## INSTRUCTIONS FOR THE TASK
Exact wording is needed for every line from the one holding "Task: Click the edit request pencil icon" to the end of the records below; write those lines out and omit the pictures.

START RECORDS SHOWN

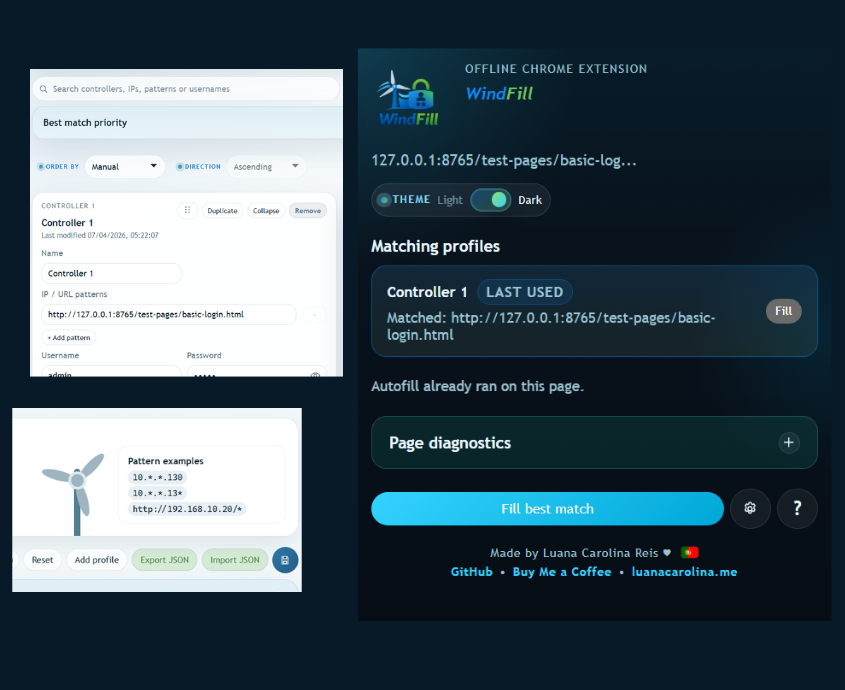Open the settings gear beside Fill best match
This screenshot has width=845, height=690.
coord(750,509)
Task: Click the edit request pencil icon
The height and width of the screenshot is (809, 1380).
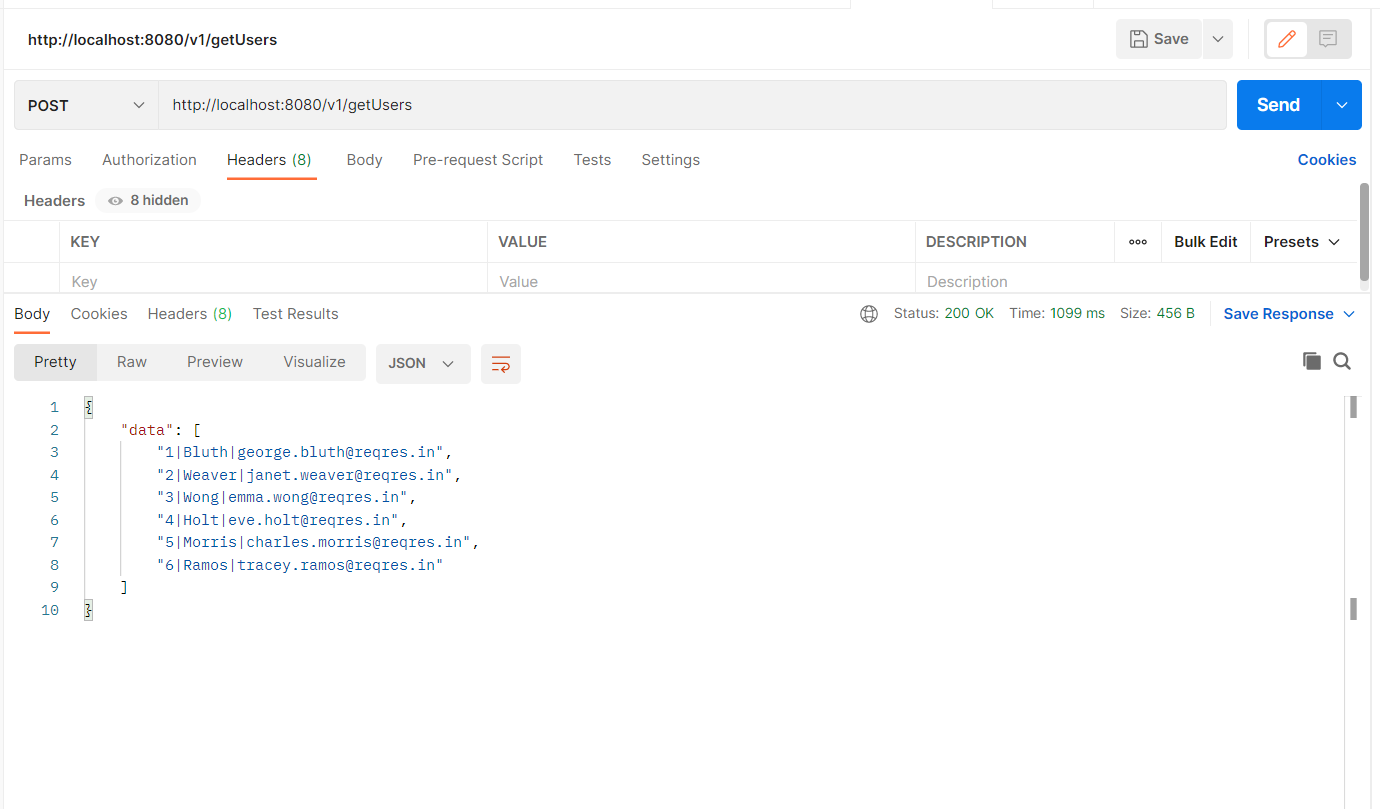Action: tap(1285, 38)
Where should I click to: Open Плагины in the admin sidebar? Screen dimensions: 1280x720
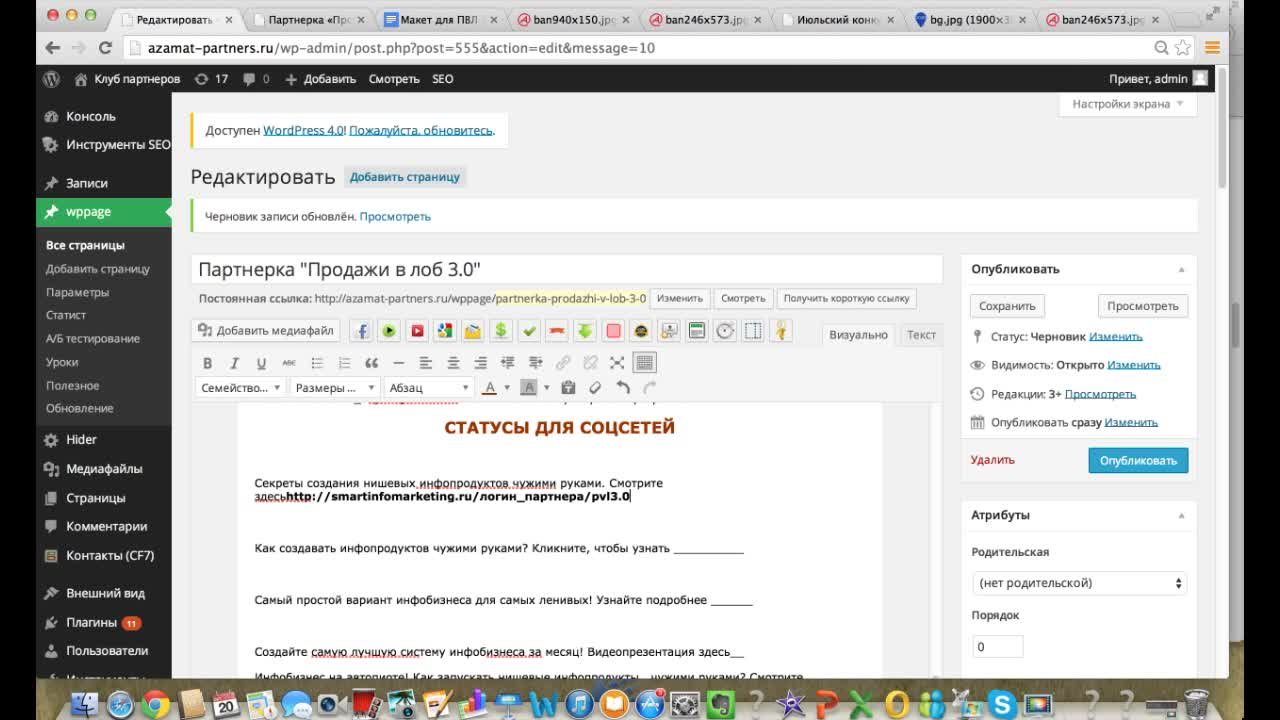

END RECORDS SHOWN

## ANSWER SECTION
Task: Click the edit request pencil icon
The height and width of the screenshot is (809, 1380).
Action: tap(1285, 38)
Where should I click to: Open Плагины in the admin sidebar? Screen dimensions: 1280x720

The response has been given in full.